_WORK INSTRUCTION_
Please print the entries below exactly, from the line with "Where should I click to: Open" through the line with "You are a computer-use agent. Screen", including both of those lines and leaving out all others.

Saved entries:
----
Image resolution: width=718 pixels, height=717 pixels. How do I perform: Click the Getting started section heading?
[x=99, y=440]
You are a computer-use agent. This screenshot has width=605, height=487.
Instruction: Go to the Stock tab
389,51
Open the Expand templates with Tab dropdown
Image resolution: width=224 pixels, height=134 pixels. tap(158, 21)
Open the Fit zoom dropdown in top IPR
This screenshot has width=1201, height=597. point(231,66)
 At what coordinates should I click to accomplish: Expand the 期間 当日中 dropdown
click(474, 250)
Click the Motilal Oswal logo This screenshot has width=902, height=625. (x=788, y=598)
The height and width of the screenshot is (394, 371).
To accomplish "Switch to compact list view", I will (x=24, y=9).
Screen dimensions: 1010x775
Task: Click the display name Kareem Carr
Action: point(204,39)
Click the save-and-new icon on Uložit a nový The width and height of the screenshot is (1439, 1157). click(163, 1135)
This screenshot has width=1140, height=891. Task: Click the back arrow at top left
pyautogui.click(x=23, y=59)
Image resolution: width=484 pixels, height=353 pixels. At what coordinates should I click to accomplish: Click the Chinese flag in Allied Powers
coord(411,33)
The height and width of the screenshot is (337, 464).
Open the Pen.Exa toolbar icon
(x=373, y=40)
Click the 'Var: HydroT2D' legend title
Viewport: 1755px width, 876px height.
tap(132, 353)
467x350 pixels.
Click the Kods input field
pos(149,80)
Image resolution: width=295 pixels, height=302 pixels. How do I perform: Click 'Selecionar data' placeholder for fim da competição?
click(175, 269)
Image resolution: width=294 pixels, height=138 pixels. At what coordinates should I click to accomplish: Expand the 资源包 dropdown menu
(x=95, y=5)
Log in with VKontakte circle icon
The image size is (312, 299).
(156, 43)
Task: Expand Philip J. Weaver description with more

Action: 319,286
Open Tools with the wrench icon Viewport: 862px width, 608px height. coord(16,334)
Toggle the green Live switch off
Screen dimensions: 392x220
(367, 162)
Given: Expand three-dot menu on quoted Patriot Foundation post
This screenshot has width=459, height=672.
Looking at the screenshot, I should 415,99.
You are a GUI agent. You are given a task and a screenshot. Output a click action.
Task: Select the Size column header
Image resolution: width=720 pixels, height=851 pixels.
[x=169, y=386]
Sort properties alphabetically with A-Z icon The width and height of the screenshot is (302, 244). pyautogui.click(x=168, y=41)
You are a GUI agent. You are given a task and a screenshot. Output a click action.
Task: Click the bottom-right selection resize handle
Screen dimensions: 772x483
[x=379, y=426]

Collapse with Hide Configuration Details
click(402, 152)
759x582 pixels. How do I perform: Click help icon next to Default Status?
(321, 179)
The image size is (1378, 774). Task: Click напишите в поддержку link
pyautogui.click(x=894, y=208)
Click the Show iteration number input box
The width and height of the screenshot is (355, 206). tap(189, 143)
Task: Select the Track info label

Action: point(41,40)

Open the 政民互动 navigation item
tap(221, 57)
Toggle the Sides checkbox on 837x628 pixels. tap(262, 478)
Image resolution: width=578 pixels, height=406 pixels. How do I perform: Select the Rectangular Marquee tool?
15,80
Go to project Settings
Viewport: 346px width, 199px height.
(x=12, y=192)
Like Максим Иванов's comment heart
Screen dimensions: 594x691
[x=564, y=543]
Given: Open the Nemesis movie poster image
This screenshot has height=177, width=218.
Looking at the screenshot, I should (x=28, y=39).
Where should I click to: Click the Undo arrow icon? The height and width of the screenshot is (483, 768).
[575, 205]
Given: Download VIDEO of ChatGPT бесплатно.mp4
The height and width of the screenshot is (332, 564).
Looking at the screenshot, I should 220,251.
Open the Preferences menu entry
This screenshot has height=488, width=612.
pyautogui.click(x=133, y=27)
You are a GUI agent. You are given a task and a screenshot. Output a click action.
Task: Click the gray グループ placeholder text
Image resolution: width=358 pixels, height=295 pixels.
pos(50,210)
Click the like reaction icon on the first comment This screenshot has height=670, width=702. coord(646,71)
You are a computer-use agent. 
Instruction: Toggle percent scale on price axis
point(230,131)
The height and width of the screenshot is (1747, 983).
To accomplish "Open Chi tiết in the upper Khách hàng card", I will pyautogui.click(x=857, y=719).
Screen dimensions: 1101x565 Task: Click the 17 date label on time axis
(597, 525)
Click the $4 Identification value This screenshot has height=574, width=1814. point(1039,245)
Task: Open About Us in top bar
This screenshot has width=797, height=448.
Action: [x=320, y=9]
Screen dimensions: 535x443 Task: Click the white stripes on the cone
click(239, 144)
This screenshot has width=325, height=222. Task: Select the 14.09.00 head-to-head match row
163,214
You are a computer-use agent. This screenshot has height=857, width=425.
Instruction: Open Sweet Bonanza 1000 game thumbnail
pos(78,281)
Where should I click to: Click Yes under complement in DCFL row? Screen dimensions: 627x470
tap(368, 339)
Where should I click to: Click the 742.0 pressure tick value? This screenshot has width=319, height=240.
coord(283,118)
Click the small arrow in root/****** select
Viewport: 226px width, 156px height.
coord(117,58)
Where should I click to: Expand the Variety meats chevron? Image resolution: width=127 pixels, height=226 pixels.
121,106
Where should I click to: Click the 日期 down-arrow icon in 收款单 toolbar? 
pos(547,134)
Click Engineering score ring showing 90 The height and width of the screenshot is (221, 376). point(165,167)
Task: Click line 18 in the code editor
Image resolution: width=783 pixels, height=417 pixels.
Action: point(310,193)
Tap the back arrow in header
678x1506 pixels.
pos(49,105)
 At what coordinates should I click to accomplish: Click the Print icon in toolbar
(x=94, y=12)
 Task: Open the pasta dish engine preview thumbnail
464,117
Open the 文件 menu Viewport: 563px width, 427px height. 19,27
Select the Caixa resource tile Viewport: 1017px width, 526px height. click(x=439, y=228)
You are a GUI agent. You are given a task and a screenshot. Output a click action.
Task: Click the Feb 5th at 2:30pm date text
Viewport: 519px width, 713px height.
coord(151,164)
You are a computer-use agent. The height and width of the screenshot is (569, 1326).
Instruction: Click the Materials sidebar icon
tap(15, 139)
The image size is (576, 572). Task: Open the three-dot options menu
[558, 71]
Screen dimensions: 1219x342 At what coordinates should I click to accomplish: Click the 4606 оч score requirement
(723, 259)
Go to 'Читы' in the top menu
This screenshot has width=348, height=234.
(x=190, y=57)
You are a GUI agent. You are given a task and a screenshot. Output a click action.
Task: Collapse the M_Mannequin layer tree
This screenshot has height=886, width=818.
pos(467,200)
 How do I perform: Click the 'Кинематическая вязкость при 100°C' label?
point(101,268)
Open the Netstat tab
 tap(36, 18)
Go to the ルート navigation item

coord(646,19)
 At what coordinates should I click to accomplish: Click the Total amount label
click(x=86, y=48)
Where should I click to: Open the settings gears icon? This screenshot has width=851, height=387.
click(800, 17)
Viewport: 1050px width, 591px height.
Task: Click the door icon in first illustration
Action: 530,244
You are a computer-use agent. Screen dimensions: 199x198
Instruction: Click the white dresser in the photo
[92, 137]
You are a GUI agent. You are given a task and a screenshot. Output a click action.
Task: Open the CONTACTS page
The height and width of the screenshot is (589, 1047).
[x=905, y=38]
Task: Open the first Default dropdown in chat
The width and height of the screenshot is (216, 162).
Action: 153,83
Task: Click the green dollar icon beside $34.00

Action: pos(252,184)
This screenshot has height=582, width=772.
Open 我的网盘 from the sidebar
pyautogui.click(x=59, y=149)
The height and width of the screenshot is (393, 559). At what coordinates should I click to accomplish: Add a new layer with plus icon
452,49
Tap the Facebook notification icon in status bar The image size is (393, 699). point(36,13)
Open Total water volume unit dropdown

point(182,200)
----
_ANSWER TO THE PROBLEM_
Where should I click to: Open the settings gears icon? This screenshot has width=851, height=387.
click(800, 17)
Viewport: 1050px width, 591px height.
Task: Click the door icon in first illustration
Action: 530,244
You are a computer-use agent. Screen dimensions: 199x198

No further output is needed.